原文(投稿日:2015/02/20)へのリンク

Lenovoは,同社のハードウェアにSuperfishソフトウェアが含まれていたことへの対応として,同ソフトウェアを除去するツールを提供する。セキュリティへの影響についての当初の否定は,後になって,そのような言及をすべて撤回するように訂正された。同ソフトウェアの除去,ルート証明書の削除,Lenovoラップトップユーザが使用した可能性のあるパスワードの変更が強く推奨される。

問題となっているのは,オペレーティングシステムの既知の認証ルートとして,偽の認証局(Certificate Authority)をインストールするソフトウェアであるSuperfishが,Lenovoのマシン(対象機種は公式発表に掲載)に含まれていたことだ。認証局(あるいは略してCA)は,ブラウザによって暗黙のうちに信頼される,自己署名認証である。SSLを介してリモートサイトを検証するときには,サーバの報告するSSL証明書から,ひとつ(あるいはそれ以上)の中間証明書,そして最後には既知の良好なルート証明書という,信頼の連鎖(chain of trust)が確立される。通常はVerisignやThwate,Semanticなどによる既知の証明書が,オペレーティングシステムやブラウザにデフォルトとしてインストールされている。

ルート証明書は任意のドメインの署名に使用できるため,既知のキーを使って偽のルート証明書を作れば,個々のサイトに対する下位の証明書の作成が可能になる。信頼されたルートによって署名されているので,有効な証明書と,自己署名した無効な証明書との違いは存在しない。

Superfishは,ブラウザが有効と判断する偽の証明書を発行することによって,リモート管理者による特定のWebサイトの偽装を可能にするソフトウェアだ。企業のファイアウォールからペアレンタルフィルタまで,さまざまなソフトウェアの一部として利用されている。リモートコンピュータを本物に見せかけるための偽装が行われ,ブラウザの通常のチェック機構では表示されるような警告やエラーは隠蔽される。企業環境でこのような結果を得るためには,一般的にプロキシが用いられるが,ペアレンタルフィルタでは,ローカルマシン上でプロキシを実行する場合と,低レベルのネットワークパケットをある種のフィルタリングないしインターセプト機構経由で転送する場合とがある。

このため,残念ながら,Superfishをインストールし実行しているシステムでは,HTTP経由のサイトへのアクセスが必ずしも安全ではないことになる。さらに悪いことに,通常ログインはHTTPS上で実行されるため,すべてのネットワーク通信が傍受および取得可能であることの結果として,2段階認証(two-factor authentication)を使用していないすべてのシステムのパスワードを変更する必要がある (安全性確保のため,Googleがいくつかアドバイスをしている)。
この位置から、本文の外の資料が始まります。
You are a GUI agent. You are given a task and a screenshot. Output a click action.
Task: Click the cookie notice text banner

さらに問題なのは,Superfishによってインストールされた偽のルート証明書が, – komodiaという – ありふれたパスワードでクラックされたことだ。このため,ブラウザが警告を発しないような,実際に所有していないサイトを主張する証明書が,誰にでも簡単に作成できてしまうことになる。共用WiFiネットワークに接続するラップトップは,同じ接続を使って偽のアクセスポイントを用意に作成できるため,特に脆弱だ。
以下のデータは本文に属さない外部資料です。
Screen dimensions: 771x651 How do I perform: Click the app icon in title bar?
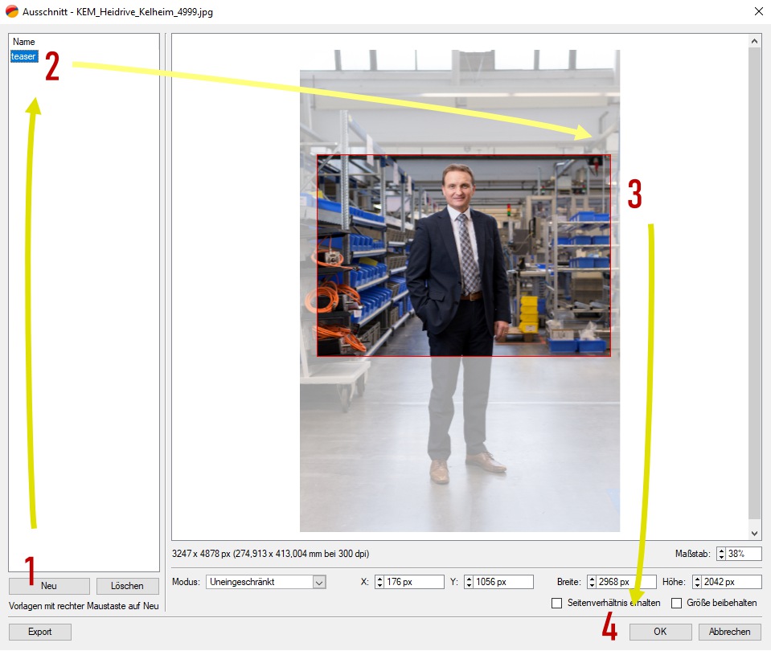coord(11,12)
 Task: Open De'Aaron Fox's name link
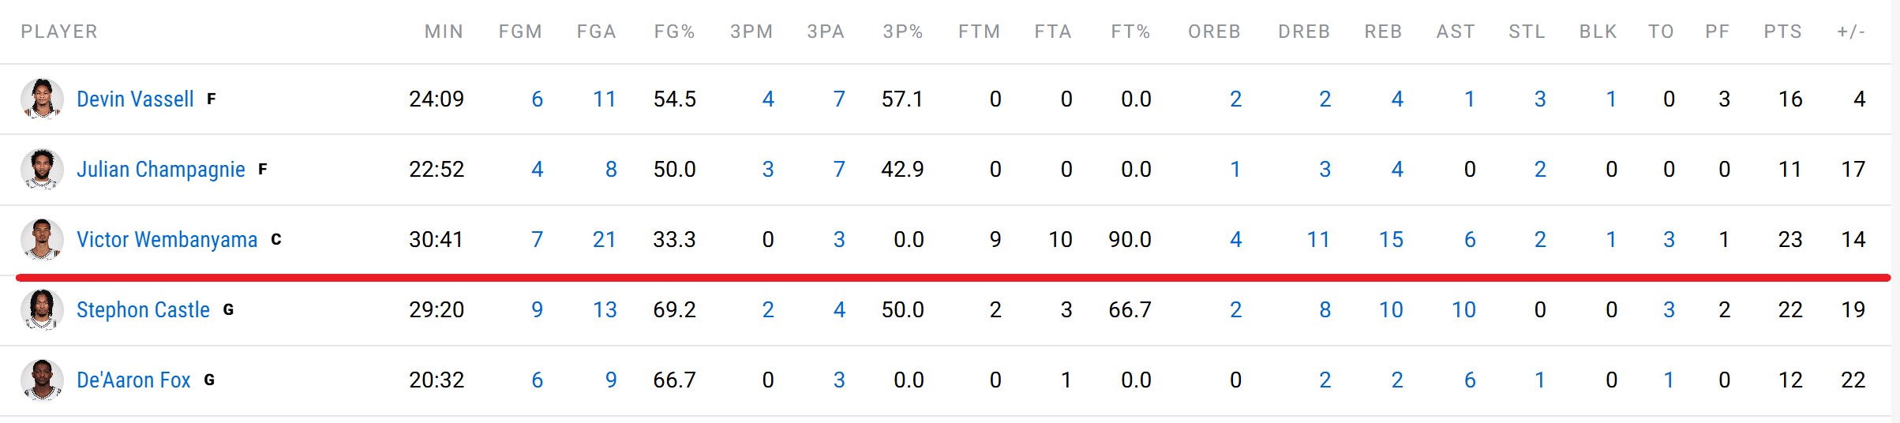tap(133, 380)

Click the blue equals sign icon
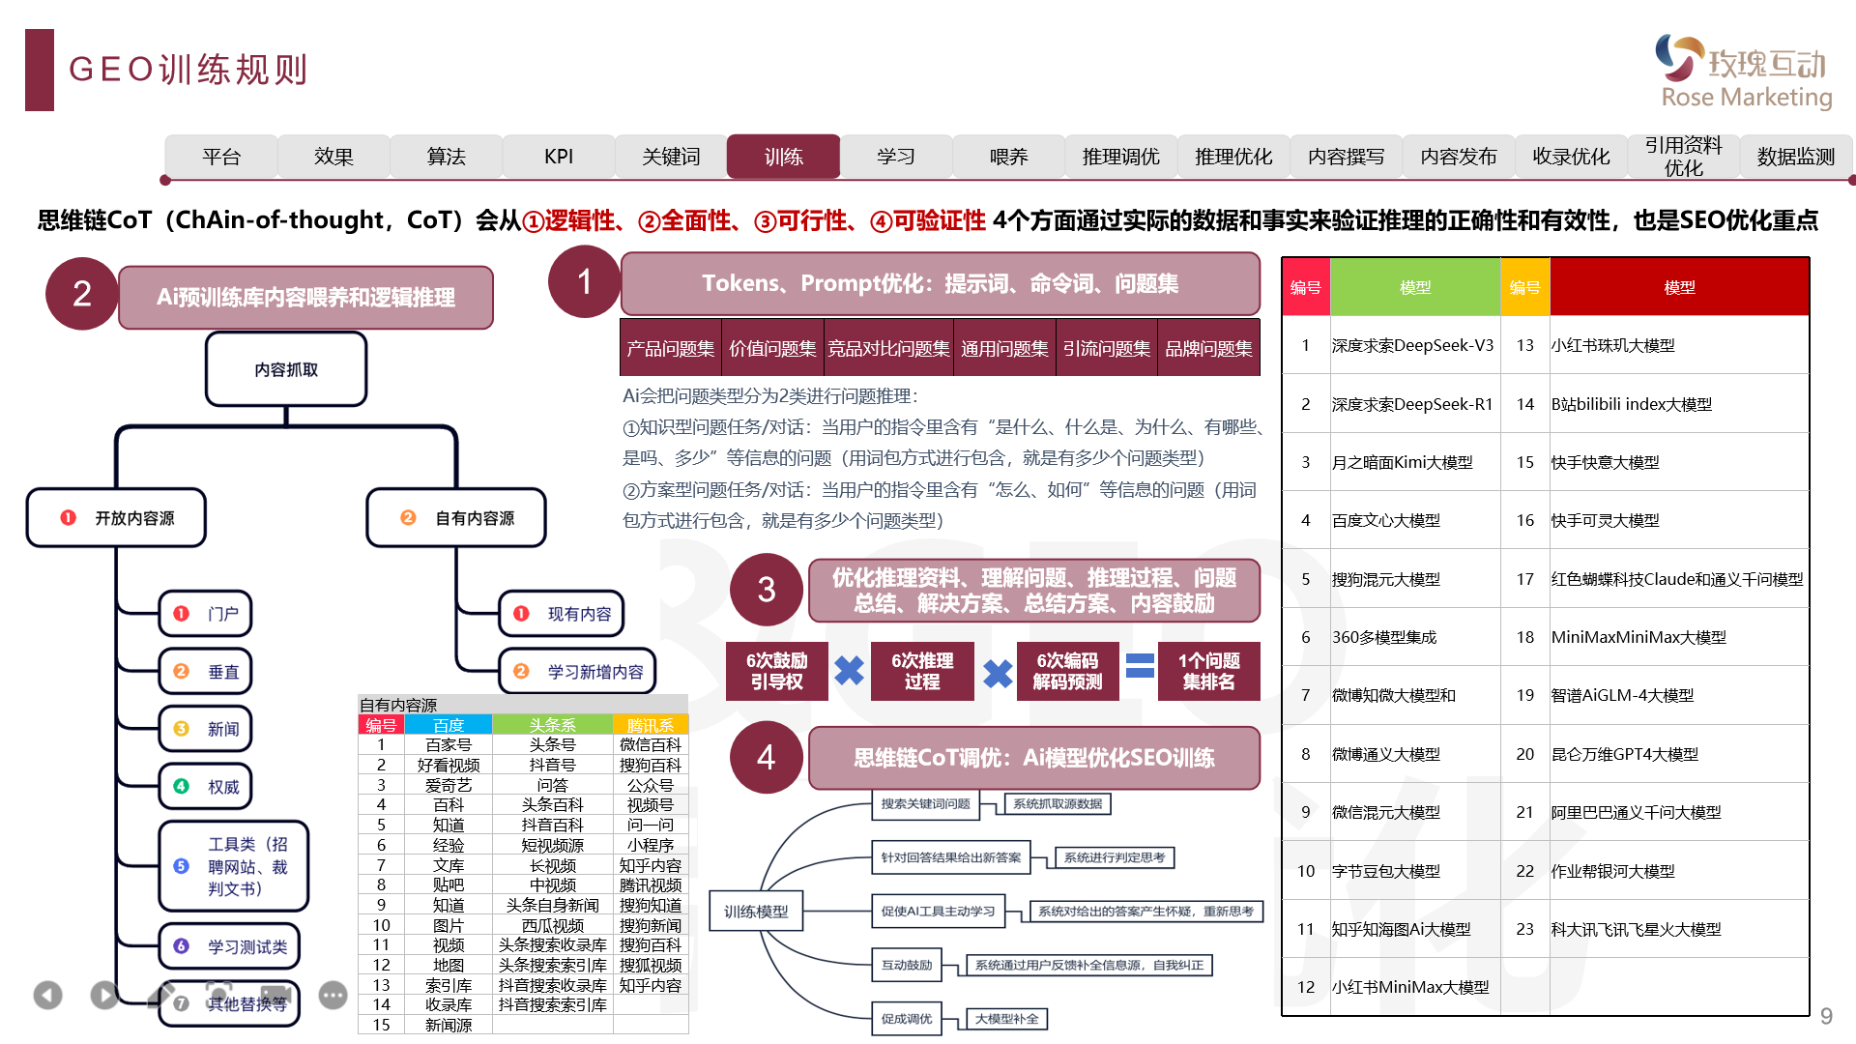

Superfishソフトウェアのアンインストールに加えて,使用するすべてのブラウザに感染したルート証明書がインストールされていないか,チェックする必要がある。https://filippo.io/Badfish/https://www.canibesuperphished.comといったサイトが,接続の脆弱性をチェックする方法を提供している。証明に関する警告が表示されれば脆弱性はないが,そうでなければ,certmgr.mscをAdministratorとして実行し,除去ガイドに従ってSuperfish, Incによって署名されている証明書をすべて削除する必要がある。
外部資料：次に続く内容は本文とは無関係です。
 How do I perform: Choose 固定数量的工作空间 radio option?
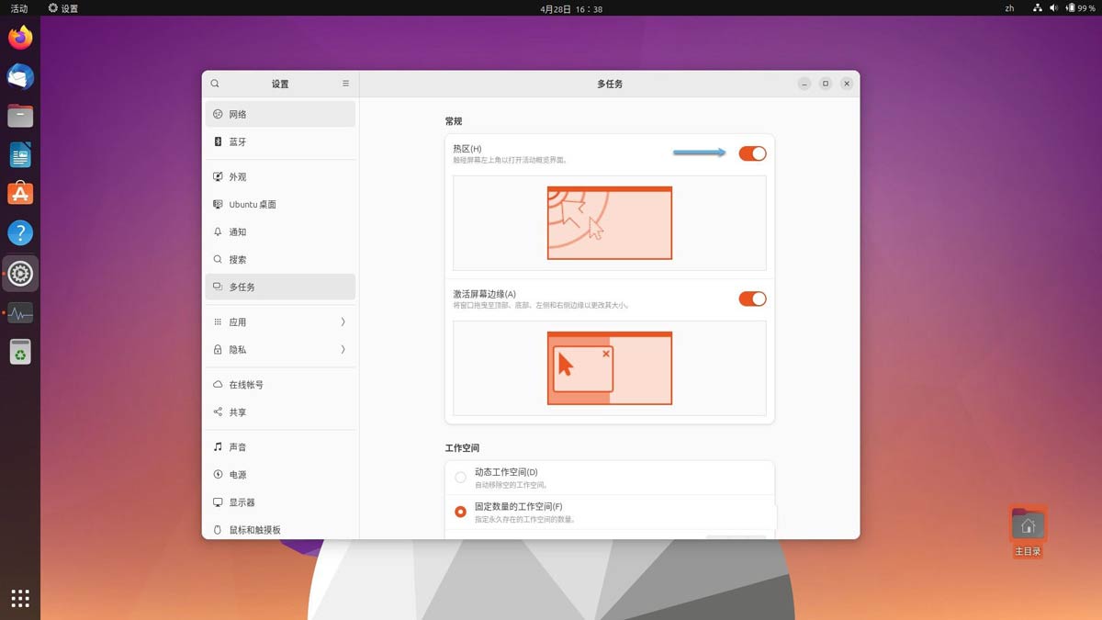click(x=461, y=512)
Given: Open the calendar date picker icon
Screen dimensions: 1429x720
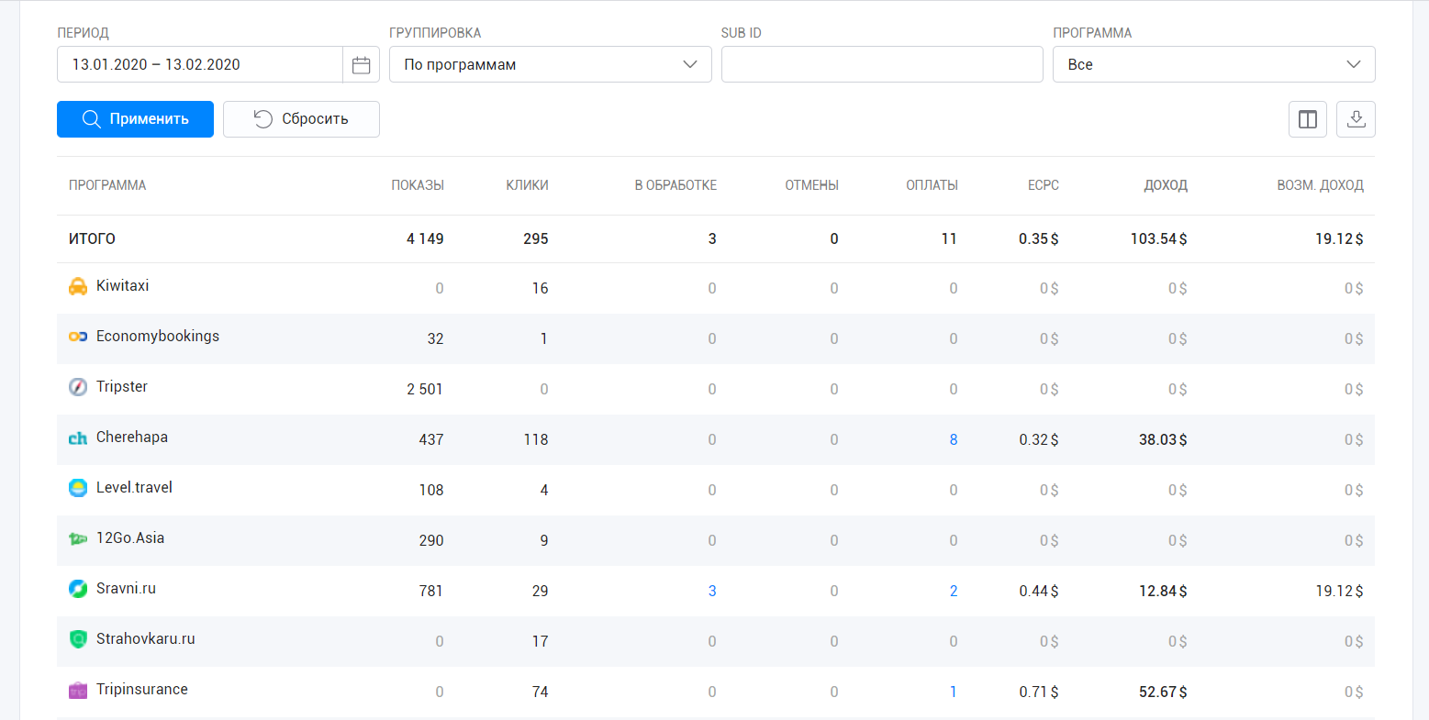Looking at the screenshot, I should click(361, 65).
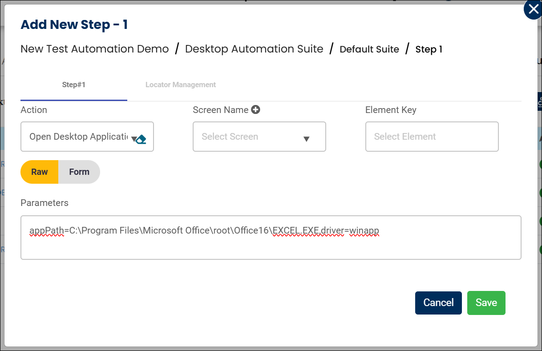Click the Select Screen placeholder text
The height and width of the screenshot is (351, 542).
[x=230, y=137]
そして最後に,Superfishを持っているか,あるいはそのルート証明書がインストールされたシステムでは,パスワードが侵害された可能性があるので,当然のことながら変更しなくてはならない。

Lenovoがなぜこのソフトウェアを追加したのかは不明だが,広告主が費用を支払って,製品にアドウェアをバンドルしたことは分かっている。このアドウェアは,デフォルトの検索ブラウザを変更したり, 既存のWebページの広告を違うものに置き換える (httpsページの広告用素材をhttpで取得することもあり,さらなる脆弱性を発生させる) など,さまざまなことを実行できるものだ。Simon Phipps氏は2013年1月のZDNetの記事で,OracleがJavaにAskツールバーをバンドルして出荷していることを指摘した。このツールバーは,ブラウザ上で同じようなことを行って,広告を書き換えたり,検索クエリを他に転送したりする。OracleはJavaを無償で提供する一方で,このような製品のスポンサを通じて収益を上げていたのだ。

世界的なメディア(BBC, WSJ, FT)がLenovoに注目する今,このようなプログラムをインストールすることで得られるメリットが,果たしてアドウェアに関与することに起因する負の評価を上回るものなのか,今一度考え直すべきだろう。

最新情報: イタリアのCloudFlare Security Teamのメンバである@FiloSottileによると,Microsoftのウィルス対策ソフトウェアWindows Defenderのバージョン 1.193.444.0に,Superfishソフトウェアとその証明書が追加されたということだ。このソフトウェアは証明書をシステムレジストリから除去するが,他のブラウザ(Firefoxなど)の証明書はインストールされたままの可能性がある。また,Superfish/komodiaをベースとする製品は,このアップデートによって無効になる。